#### [SUPPLIED PASSAGE]
-=-=-
#ubuntu-arb 2012-04-17
<ajmitch> highvoltage: so, with some screen-scraping magic, I produced https://wiki.ubuntu.com/AppReviewBoard/ToReview to get a list of all apps that we can't see in the needs info state
<ajmitch> there are a lot
<ajmitch> wendar: you may be interested in the url above as well
<highvoltage> ajmitch: ah great, how do you get the needs-information ones? I thought they just dissapear from us once they go into that state
<ajmitch> highvoltage: they do
<ajmitch> but you can guess the url, so I poked the urls from 1 to 800 & saw which had information I could see
<highvoltage> ah
<ajmitch> it's ugly, but the bug hasn't been touched since it was filed 3 months ago, even after poking a canonical person
<ajmitch> there are a few submissions there where they've given info & we haven't been able to see it, like https://myapps.developer.ubuntu.com/dev/apps/575/feedback/
<ajmitch> others might be rejected because they haven't responded in a couple of months to a request, we might want to discuss how long that should be before we mass-reject
<ajmitch> anyway, I hope it helps :)
<highvoltage> I think it will
<ajmitch> wendar: does https://bugs.launchpad.net/ubuntu/+source/bamf/+bug/903843 still affect precise? it was holding up crabhack (https://myapps.developer.ubuntu.com/dev/apps/174/feedback/)
<highvoltage> ajmitch: should I go ahead and reject ibus-table-burmese with a nice message?
<ajmitch> highvoltage: I think so, our guidelines (which likely aren't linked anywhere from the developer.ubuntu.com site) state they must be graphical applications, not content
<highvoltage> where is that link btw?
<ajmitch> https://wiki.ubuntu.com/AppReviewBoard/Review/Guidelines
<ajmitch> https://wiki.ubuntu.com/AppReviewBoard/Review/Responses has the canned responses that you can edit when replying
<ajmitch> highvoltage: you never got the reply on https://myapps.developer.ubuntu.com/dev/apps/398/feedback/, I guess?
<highvoltage> ajmitch: indeed
<ajmitch> epic
<ajmitch> please complain on https://bugs.launchpad.net/developer-portal/+bug/927588 and https://bugs.launchpad.net/developer-portal/+bug/915902 :)
<ajmitch> highvoltage: worth rejecting that .net app if it can't be built with mono
<ajmitch> just apologise for not seeing his reply ;)
<highvoltage> ajmitch: ok
<highvoltage> ajmitch: he could submit it as a non-free app if he compiles it on windows, right?
<ajmitch> not unless he changes the license
<ajmitch> it's LGPL, so needs to have source & I doubt that the commercial apps team would ship something that must have source with it, that cannot be built
<ajmitch> of course I could be wrong, but that's why I rejected zeroballistics rather than pushing to the commercial queue
<highvoltage> hmm, how do I reject an app in a needs-information state?
<ajmitch> ...
<ajmitch> it doesn't look like you can
<ajmitch> win!
 * ajmitch goes to file a bug about that
<highvoltage> heh
<highvoltage> is there a bug for that too that I can click on affects-me?
<ajmitch> going to file one now
<highvoltage> or should I file a new one?
-=-=-
#### [INFORMATION SHOWN]
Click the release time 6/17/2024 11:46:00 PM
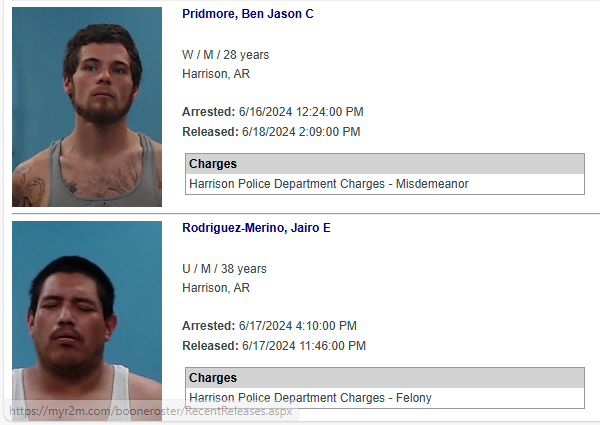 (x=302, y=346)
-=-=-
#### [WRITTEN TASKS]
A. According to the IRC log, what license is the .net app under?
B. Does each statement agree with the IRC log? Answer yes or no for each, and quote the deciding words.
(i) ajmitch says the guidelines require submissions to be graphical applications rather than content.
(ii) highvoltage found a way to reject an app in the needs-information state.
(iii) ajmitch sent zeroballistics to the commercial queue.
C. Duplicate the part of the IRC log that begins at the words "<ajmitch> not unless" and stops after "file a new one?".

#### [CORRECT ANSWERS]
A. LGPL.

B.
(i) Yes: "state they must be graphical applications, not content"
(ii) No: "it doesn't look like you can"
(iii) No: "I rejected zeroballistics rather than pushing to the commercial queue"

C.
<ajmitch> not unless he changes the license
<ajmitch> it's LGPL, so needs to have source & I doubt that the commercial apps team would ship something that must have source with it, that cannot be built
<ajmitch> of course I could be wrong, but that's why I rejected zeroballistics rather than pushing to the commercial queue
<highvoltage> hmm, how do I reject an app in a needs-information state?
<ajmitch> ...
<ajmitch> it doesn't look like you can
<ajmitch> win!
 * ajmitch goes to file a bug about that
<highvoltage> heh
<highvoltage> is there a bug for that too that I can click on affects-me?
<ajmitch> going to file one now
<highvoltage> or should I file a new one?